UMD students express frustration with move-out guidelines and communication
A student stands by his packed car outside Elkton Hall, preparing to return home on March 13, 2020. (Joe Ryan/The Diamondback)
Jessica Levenson was ready to fly back to College Park from her home in Florida to pack up her belongings from the University of Maryland’s Allegheny Hall. But after the school postponed move-out from dorms, South Campus Commons and Courtyards on Wednesday, the sophomore psychology major wasn’t sure how to proceed.
“I don’t even know when I’m ever going to get back up there,” she said.
Move-out plans for students in dorms and apartments have changed over the past week, as the coronavirus spreads in Maryland and throughout the United States. Students in on-campus housing were previously told they must schedule a move-out slot and empty their dorms by April 5, and an information delay for students in South Campus Commons and Courtyards left some things up in the air.
Then, days later, those students were told their move-out appointments were canceled and the process was delayed indefinitely.
For students like Levenson who are hundreds of miles from campus, or those who wish to quarantine away from vulnerable relatives at home, the changing policies were bewildering and stressful — leaving their timelines for returning home or retrieving their belongings up in the air.
Gabriela Grant, a senior Courtyards resident, said she was confused when she got the email that she had to move out.
“I honestly thought, like, ‘Wait, is this a joke?’” the dance major said. “We signed leases and we pay monthly rent because we want to live in these places because we want to create our own spaces.”
Grant is a Maryland resident, but she was worried about heading home to her immunocompromised father, who lives with multiple chronic illnesses. She has also recently been in New York for a funeral, where she said she could’ve been exposed to someone who was infected, but not showing symptoms.
Jonah Anderson, a resident assistant in St. Mary’s Hall, said he doesn’t know when he’ll be back to retrieve his things. He lives in Washington, which has 2,585 reported cases of the coronavirus as of Wednesday and is more than 2,000 miles from College Park.
“For me to fly across the country to pack up my stuff and back would probably put my health in danger and other people’s, so I don’t want to do that,’” Anderson said.
Wednesday’s updated policy means students who have already left their dorms can’t be sure when they’ll be able to return to gather their belongings. The decision was made in an effort to prevent students from flooding back to campus — a scenario that could make it far easier for disease to spread.
“It is clear that the public health imperative of maximizing social distancing compels us to postpone all residence hall check-out activity,” the email from the Department of Resident Life said.

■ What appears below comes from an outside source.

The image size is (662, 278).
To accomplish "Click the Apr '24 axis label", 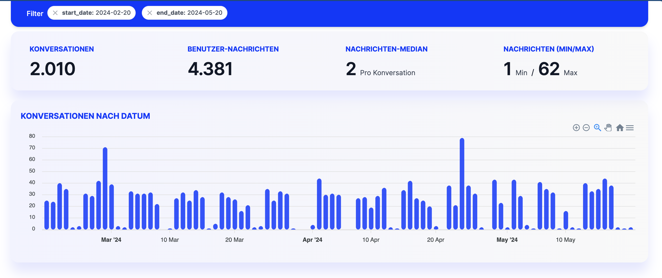I will 312,239.
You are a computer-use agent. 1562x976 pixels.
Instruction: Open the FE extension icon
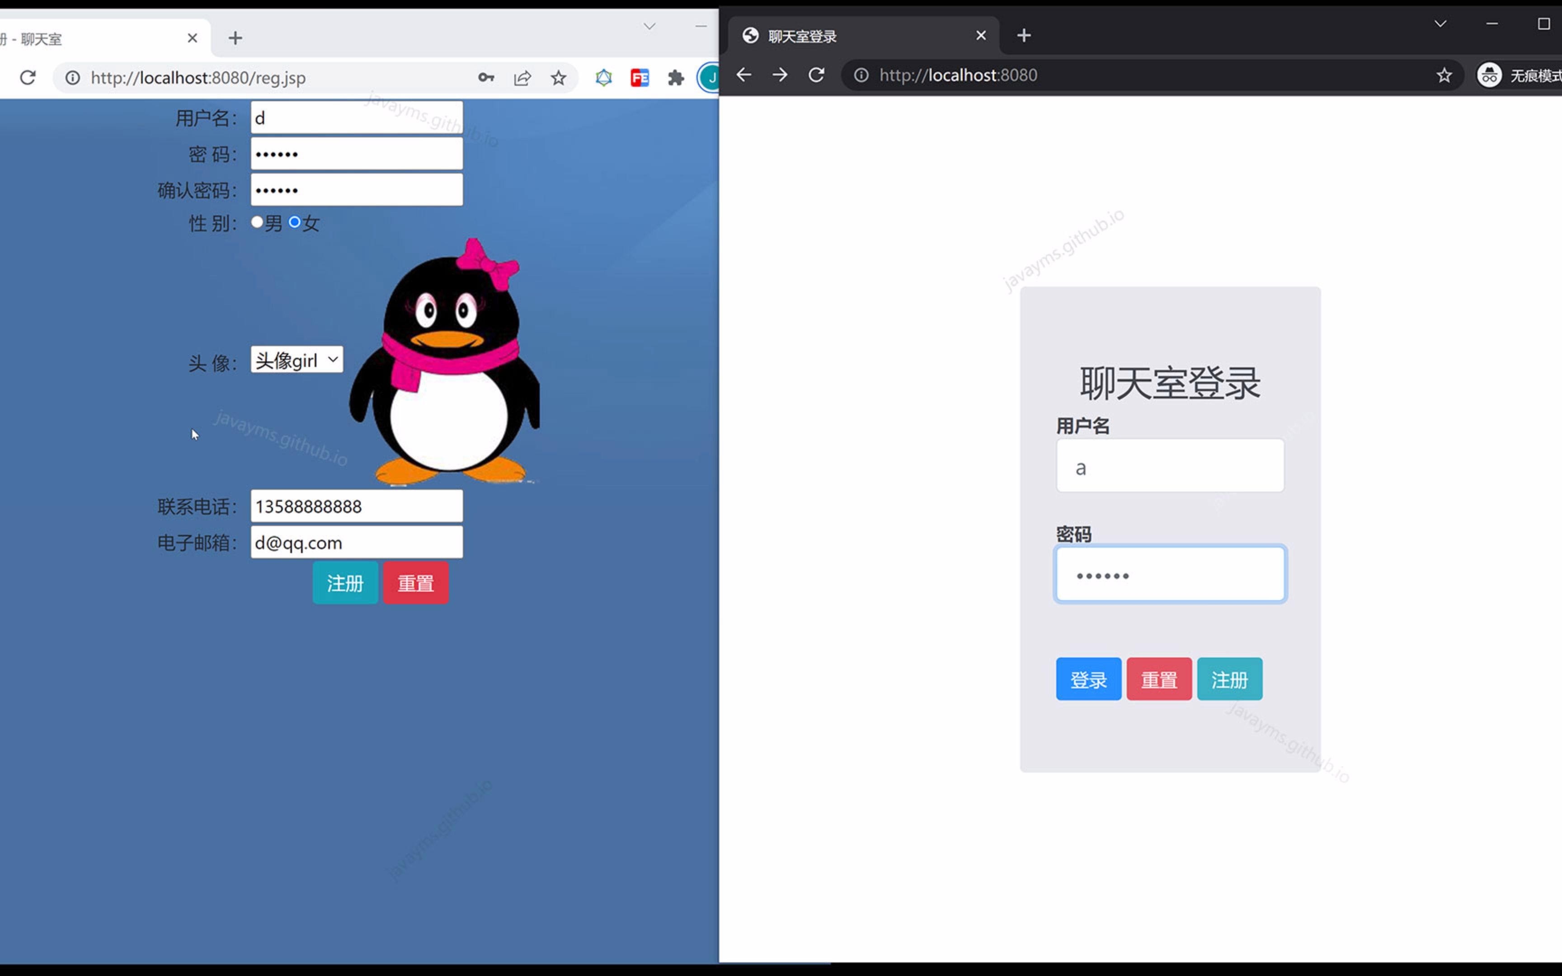pos(640,77)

And once “conditions in Maryland and across the country allow,” students will again be able to sign up for move-out appointments, it read.
Anderson, an Arabic studies and journalism major, said Resident Life has been “really flexible” in setting a date for his move-out. But some students said they didn’t understand the university’s logic.

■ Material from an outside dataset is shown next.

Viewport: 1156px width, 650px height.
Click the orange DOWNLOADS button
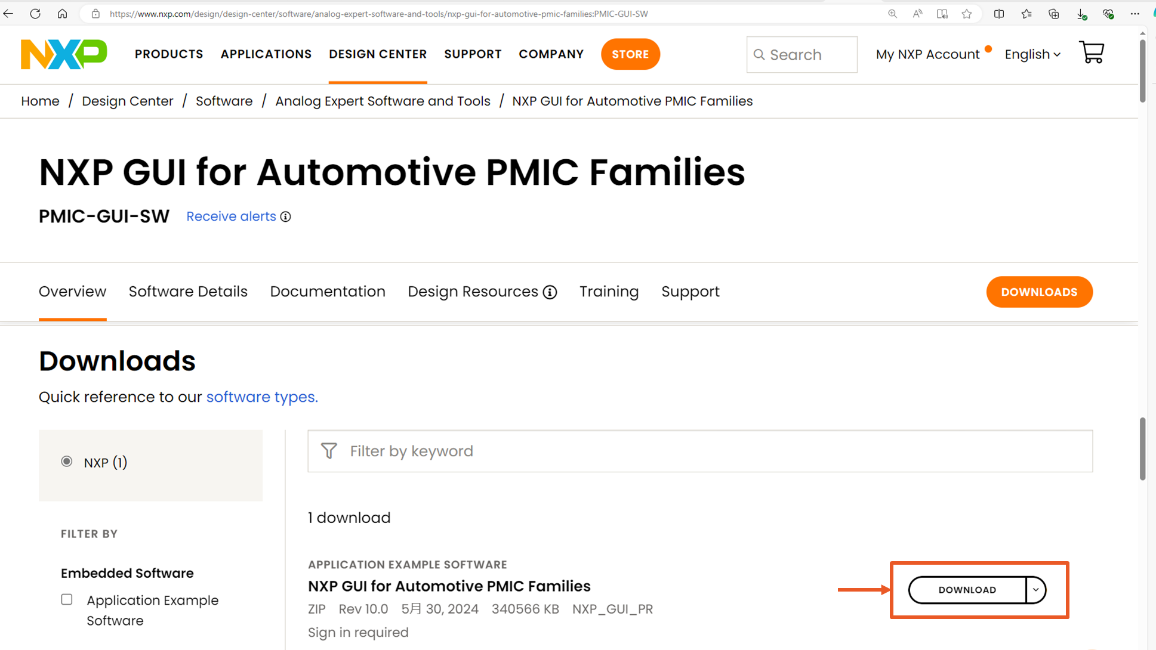click(x=1039, y=292)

Grant requested emergency housing through an online form, but also sent an email with her concerns about the move-out policy. She pointed to Maryland Gov. Larry Hogan’s executive order that evictions be suspended during the pandemic as evidence for her argument.
And Lucy Moberly, who lived in South Campus Commons, is choosing to stay with her boyfriend at his home in College Park, rather than make the trek back home to Michigan, where she’d be in the company of people who are more vulnerable to the coronavirus, she said.
She’s worried that her grandparents, who live only a few minutes from her home in Michigan, aren’t taking the crisis seriously. But in College Park, she’s exposed to only one other person.
“I don’t want to go home and then have them expect me to be in contact with them and stuff. Same with my friends,” she said. “Here, I’m just in contact with a lot less vulnerable and elderly people.”
Plus, the senior Arabic studies major said, her car is too small to haul all of her belongings — two years worth of stuff — the 500 miles back home.
So she’s shifted her essentials to the Old Town neighborhood and plans to keep some of her belongings in a friend’s basement in Frederick, she said. She’s not sure when she’ll be back in her hometown.
“I consider myself pretty lucky because I do have friends willing to help me out, and I have a car to move some of my things,” she said. “But I just really feel for the students who might not have a permanent home to go back to or might have an abusive household.”
Staff writer Sahana Jayaraman contributed to this report.